TEXT SECTION —
┏━━
Essex county cricket team (1732–1794)

Team information
- Established: by 1732
- Last match: 1794
- Home venue: Langton Park, Hornchurch

History
- Notable players: John Boorman

= Essex county cricket team (1732–1794) =

Historical English cricket team

Between 1732 and 1794, the Essex county cricket team, always known as Essex, was organised by individual patrons and other groups, in particular the Hornchurch Cricket Club. Essex played historically important matches, some against other county teams, during that period. (Note: Any match listed in the ACS' Important Match Guide (1981) is historically important, and therefore of the highest standard, whether or not a scorecard might exist. The same applies to numerous matches discovered by researchers since 1981. For further information, see First-class cricket.)

After 1794, however, Essex was virtually absent from cricket records until January 1876, when the modern Essex County Cricket Club was founded.

==18th century==
===Fulfilment of wagers===
The first definite mention of cricket in connection with the county of Essex is a highly controversial match in 1724 between Chingford and Edwin Stead's XI, which is recorded in The Dawn of Cricket by H. T. Waghorn. The venue is unknown but, if it was at Chingford, it is also the earliest reference to cricket being played in Essex. The game echoed an earlier one in 1718 as the Chingford team refused to play to a finish when Stead's team had the advantage. A court case followed and, as in 1718, it was ordered that the match must be played out, presumably so that all wagers could be fulfilled. Lord Chief Justice Pratt presided over the case, and he ordered them to play it out on Dartford Brent, though it is not known if this was the original venue. The game was completed in 1726.
┗━━
DATASET RECORDS —
┏━━
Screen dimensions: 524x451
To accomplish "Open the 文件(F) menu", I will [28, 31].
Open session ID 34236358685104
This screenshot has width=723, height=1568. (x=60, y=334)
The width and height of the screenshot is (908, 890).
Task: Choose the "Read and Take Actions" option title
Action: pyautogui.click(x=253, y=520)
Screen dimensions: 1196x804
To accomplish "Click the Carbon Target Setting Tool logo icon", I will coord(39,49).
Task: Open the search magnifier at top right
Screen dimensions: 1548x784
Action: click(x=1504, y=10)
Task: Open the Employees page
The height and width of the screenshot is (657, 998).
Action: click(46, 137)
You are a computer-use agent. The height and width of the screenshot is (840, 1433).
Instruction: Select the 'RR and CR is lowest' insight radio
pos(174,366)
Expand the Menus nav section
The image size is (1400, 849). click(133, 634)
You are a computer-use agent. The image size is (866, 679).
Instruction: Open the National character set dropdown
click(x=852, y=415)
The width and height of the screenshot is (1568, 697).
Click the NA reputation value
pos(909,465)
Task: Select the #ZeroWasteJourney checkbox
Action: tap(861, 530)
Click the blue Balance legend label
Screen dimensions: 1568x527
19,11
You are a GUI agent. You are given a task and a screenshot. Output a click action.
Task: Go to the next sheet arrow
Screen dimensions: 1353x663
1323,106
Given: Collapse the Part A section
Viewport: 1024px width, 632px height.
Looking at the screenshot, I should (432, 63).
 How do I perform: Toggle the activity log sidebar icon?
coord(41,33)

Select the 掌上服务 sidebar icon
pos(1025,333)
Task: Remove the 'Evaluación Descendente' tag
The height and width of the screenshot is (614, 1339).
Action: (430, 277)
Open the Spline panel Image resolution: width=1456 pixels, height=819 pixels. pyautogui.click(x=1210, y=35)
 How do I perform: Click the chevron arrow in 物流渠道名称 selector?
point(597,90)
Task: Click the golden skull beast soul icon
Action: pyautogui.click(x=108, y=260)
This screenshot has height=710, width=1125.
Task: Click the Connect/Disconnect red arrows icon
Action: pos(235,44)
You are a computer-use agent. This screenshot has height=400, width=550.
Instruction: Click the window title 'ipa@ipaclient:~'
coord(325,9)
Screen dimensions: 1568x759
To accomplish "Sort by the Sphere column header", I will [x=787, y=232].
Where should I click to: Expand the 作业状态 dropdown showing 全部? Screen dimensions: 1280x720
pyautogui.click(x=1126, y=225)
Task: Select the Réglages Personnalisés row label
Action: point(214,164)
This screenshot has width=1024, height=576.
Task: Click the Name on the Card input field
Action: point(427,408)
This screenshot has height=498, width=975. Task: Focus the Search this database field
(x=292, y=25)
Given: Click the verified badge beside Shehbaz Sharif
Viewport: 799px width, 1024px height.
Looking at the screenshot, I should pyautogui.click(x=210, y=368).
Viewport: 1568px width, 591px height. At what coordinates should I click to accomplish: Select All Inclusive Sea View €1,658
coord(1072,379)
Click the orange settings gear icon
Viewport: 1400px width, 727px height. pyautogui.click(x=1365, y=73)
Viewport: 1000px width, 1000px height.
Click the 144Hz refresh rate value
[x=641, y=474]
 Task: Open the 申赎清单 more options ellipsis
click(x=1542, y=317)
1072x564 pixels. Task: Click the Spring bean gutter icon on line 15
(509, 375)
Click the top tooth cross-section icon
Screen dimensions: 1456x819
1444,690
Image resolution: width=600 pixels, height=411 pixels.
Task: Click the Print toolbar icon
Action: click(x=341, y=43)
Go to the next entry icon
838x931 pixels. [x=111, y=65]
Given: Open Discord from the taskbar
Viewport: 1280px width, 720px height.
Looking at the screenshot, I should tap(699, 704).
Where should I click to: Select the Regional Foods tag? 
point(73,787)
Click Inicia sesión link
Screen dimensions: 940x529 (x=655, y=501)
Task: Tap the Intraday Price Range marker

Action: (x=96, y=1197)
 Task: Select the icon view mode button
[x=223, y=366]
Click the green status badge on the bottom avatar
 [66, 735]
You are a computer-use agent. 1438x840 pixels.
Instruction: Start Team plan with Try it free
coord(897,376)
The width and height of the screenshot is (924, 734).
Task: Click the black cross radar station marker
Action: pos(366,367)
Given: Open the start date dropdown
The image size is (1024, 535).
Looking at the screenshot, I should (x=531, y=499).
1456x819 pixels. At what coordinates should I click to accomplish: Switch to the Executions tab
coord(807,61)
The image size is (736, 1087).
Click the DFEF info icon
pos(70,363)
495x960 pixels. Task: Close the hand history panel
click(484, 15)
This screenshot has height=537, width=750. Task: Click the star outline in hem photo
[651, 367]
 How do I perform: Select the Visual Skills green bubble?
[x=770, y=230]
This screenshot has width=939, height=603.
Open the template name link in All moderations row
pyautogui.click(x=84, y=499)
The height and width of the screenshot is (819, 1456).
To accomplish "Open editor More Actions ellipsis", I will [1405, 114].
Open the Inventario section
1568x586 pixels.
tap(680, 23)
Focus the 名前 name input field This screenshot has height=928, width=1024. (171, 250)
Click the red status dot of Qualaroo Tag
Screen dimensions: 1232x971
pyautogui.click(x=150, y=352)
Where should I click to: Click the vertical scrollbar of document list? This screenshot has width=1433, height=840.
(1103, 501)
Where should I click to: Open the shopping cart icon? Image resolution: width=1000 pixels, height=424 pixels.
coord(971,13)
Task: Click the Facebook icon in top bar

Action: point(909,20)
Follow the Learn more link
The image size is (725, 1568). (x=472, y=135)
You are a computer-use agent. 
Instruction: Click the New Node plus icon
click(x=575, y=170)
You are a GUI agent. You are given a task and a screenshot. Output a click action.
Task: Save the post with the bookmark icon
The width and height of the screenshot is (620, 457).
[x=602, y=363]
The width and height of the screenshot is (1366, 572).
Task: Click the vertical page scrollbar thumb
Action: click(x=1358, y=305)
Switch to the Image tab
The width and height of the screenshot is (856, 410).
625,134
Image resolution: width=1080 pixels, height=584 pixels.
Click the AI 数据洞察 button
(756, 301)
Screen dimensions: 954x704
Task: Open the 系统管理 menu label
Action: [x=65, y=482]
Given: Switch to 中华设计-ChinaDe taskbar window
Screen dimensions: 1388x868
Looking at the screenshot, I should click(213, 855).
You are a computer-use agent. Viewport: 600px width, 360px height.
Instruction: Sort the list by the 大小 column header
┗━━
EXERCISE — Carry on the Essex cricket history from the point where it ends. The lines are separate material, unrelated to the Essex cricket history.

RESULT OF THIS EXERCISE —
===First Essex matches===
The earliest reference to a team called Essex is in July 1732, when a combined Essex & Hertfordshire team played against London.

In July 1737, there was London v Essex at the Artillery Ground, London winning by 45 runs. In a return game at Ilford on 1 August 1737, Essex won by 7 runs, and this is the earliest known organised match that was definitely played in the county of Essex.

===Hornchurch===
References are then occasional until 1785 when the Hornchurch Cricket Club, based at Langton Park, became prominent. This club had a good team that was effectively representative of Essex as a county. However, the sources sometimes differed among themselves as to whether the team should be called Essex or Hornchurch. But there is no doubt that the team held historically important match status until 1794, after which the county abruptly disappeared from the records for a long time.

===Players===
Essex was largely reliant upon having given men to play for them in important matches. Among those who played for Essex, most of them as given men or guests, were John Boorman, George Boult Sr, Stephen Butcher, Thomas Clark, Robert Denn, William Fennex, Richard Francis, Thomas Ingram, John Littler, Michael Remington, Thomas Scott, John Stevens, and Richard Wyatt.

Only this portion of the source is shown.